**Objective 1:**
Decide whether each statement below agrees with the income tax passage, answering yes or no and quoting the words of the passage that settle it: (a) The Tax Cuts and Jobs Act of 2017 was signed into law on December 22, 2017. (b) Deferred tax assets and liabilities are measured using tax rates that have been proposed but not yet enacted. (c) The Act lowered the corporate tax rate from 35% to 25%.
**Objective 2:**
According to the income tax passage, in what month and year did the FASB issue ASU 2018-05?
**Objective 3:**
Retype the income tax passage below word for word, from "We recognize deferred" to "2018 and 2017.".

We recognize deferred tax assets and liabilities for future tax consequences attributable to differences between our consolidated financial statement carrying amount of assets and liabilities and their respective tax bases. We measure these deferred tax assets and liabilities using enacted tax rates expected to apply in the years in which these temporary differences are expected to reverse. We recognize the effect on deferred tax assets and liabilities resulting from a change in tax rates in income in the period that includes the date of the change. We recognized no adjustments for our unrecognized tax benefits as of June 30, 2018 and 2017.
 
On December 22, 2017, the Tax Cuts and Jobs Act of 2017 (the “Act”) was signed into law making significant changes to the Internal Revenue Code. Changes include, but are not limited to, a corporate tax rate decrease from 35% to 21% effective for tax years beginning after December 31, 2017. In March 2018, the FASB issued ASU 2018-05
, Income Taxes (Topic 740): Amendments to SEC Paragraphs Pursuant to SEC Staff Accounting Bulletin No. 118 (SEC Update) Investments—Debt Securities (Topic 320)

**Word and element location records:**
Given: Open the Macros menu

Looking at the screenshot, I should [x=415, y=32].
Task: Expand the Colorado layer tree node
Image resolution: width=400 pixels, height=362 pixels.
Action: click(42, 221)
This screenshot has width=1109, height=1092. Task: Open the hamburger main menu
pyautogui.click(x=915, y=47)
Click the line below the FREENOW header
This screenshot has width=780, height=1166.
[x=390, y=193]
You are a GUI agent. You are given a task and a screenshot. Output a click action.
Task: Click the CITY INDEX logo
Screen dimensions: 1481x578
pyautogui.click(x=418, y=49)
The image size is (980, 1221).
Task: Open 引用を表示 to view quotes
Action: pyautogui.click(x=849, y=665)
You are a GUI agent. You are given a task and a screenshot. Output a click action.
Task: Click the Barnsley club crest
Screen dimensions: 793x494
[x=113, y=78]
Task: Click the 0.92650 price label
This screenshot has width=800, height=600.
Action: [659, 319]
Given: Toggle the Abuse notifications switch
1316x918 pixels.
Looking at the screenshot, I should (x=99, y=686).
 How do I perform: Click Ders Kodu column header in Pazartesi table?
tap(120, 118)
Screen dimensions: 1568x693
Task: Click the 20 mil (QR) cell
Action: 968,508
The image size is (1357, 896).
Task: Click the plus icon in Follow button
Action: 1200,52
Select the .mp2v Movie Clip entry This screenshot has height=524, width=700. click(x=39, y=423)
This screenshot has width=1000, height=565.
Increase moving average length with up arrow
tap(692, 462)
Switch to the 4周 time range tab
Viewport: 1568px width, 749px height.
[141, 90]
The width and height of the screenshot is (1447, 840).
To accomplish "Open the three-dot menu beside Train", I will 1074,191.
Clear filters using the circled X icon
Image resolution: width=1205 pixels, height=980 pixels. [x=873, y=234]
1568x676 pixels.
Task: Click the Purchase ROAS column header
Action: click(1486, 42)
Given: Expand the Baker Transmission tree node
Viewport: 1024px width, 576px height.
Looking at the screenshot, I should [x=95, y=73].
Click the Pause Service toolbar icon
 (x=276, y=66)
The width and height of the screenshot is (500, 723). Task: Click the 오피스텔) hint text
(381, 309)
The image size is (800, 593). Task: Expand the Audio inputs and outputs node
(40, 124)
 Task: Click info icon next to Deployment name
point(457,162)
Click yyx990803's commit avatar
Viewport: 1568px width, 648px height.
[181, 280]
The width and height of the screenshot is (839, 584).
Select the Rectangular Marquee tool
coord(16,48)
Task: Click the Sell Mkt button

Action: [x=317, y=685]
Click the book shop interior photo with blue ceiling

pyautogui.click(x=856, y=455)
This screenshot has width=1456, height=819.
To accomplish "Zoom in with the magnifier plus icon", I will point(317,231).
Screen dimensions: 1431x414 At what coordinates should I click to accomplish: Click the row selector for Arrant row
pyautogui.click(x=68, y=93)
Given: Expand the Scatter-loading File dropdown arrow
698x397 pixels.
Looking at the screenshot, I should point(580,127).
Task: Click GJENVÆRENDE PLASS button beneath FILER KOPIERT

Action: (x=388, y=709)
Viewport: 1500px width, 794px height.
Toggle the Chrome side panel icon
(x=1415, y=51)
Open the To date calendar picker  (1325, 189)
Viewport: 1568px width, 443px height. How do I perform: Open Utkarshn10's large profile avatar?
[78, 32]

**Complete output 1:**
(a) Yes: "On December 22, 2017, the Tax Cuts and Jobs Act of 2017 (the “Act”) was signed into law"
(b) No: "using enacted tax rates expected to apply in the years in which these temporary differences are expected to reverse"
(c) No: "a corporate tax rate decrease from 35% to 21%"

**Complete output 2:**
March 2018.

**Complete output 3:**
We recognize deferred tax assets and liabilities for future tax consequences attributable to differences between our consolidated financial statement carrying amount of assets and liabilities and their respective tax bases. We measure these deferred tax assets and liabilities using enacted tax rates expected to apply in the years in which these temporary differences are expected to reverse. We recognize the effect on deferred tax assets and liabilities resulting from a change in tax rates in income in the period that includes the date of the change. We recognized no adjustments for our unrecognized tax benefits as of June 30, 2018 and 2017.